▸ **Excerpt provided**:
Climatologists have warned for years that rising temperatures increase the frequency and severity of storms. The four powerful storms that have hit the Maine coast since Hurricane Lee in September 2023, including gale-force winds on Wednesday, are moving around a lot of birds.
The weirdest bird is currently visiting a feeder in Stockton Springs, where a hepatic tanager has been thrilling local birders for more than a week.
Hepatic tanagers are similar to Maine’s scarlet tanagers, though without the black wings. Their reddish color is interrupted by liver-colored patches, hence the name. Their range includes most of South America, much of Central America and Mexico, and just over the border into Texas, New Mexico and Arizona.
I’ve only seen one, and that was on May 27, 1997, in Big Bend National Park in Texas. The hepatic tanager in Stockton Springs is the first ever recorded in Maine.
It’s been a season of anomalies. Two western tanagers are in the state. One was documented on New Year’s Day in Lubec. Another has been visiting a feeder in Portland for the last week. This species nests exclusively west of the Mississippi.

▸ **Extracted entries**:
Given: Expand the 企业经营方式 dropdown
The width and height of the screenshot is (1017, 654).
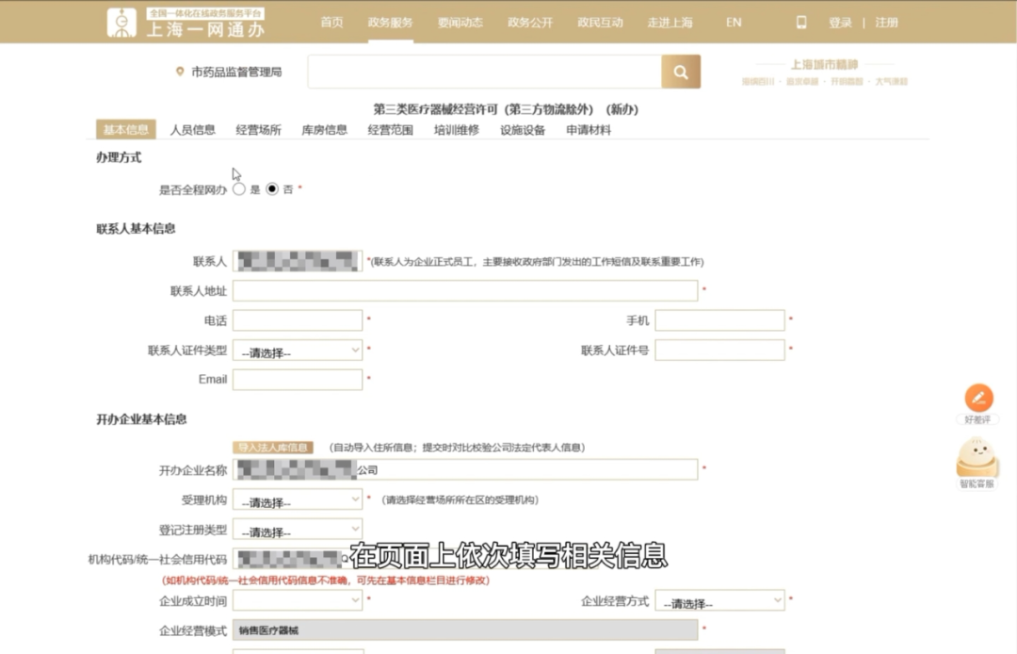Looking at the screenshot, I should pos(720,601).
* * *
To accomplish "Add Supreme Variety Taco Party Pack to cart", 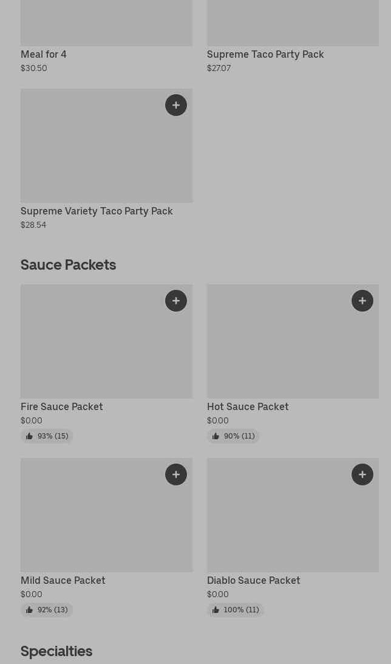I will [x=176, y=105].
==
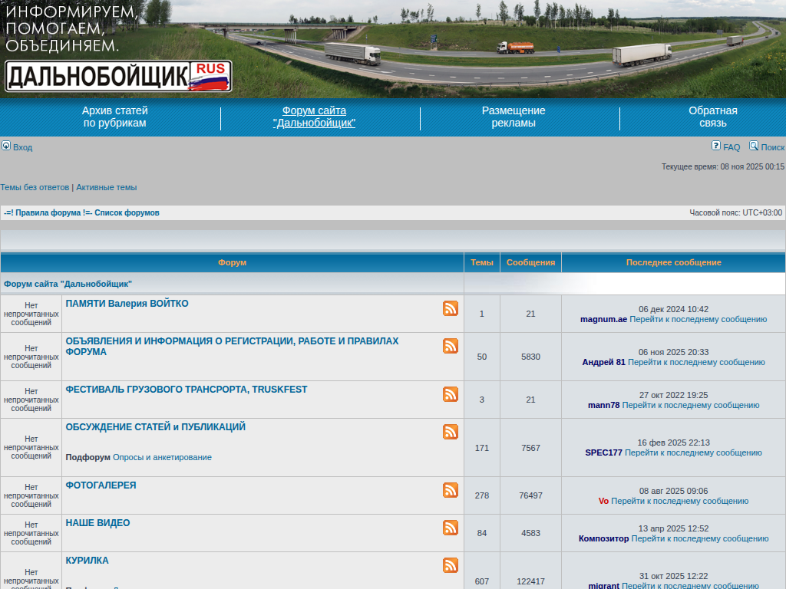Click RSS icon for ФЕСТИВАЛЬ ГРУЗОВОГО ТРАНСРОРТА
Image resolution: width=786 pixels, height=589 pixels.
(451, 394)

▸ **Exercise**:
According to the article about unusual birds in Maine, where has the hepatic tanager been visiting a feeder? The entries are separate material and have no connection to the article about unusual birds in Maine.

▸ **Solution for this task**:
Stockton Springs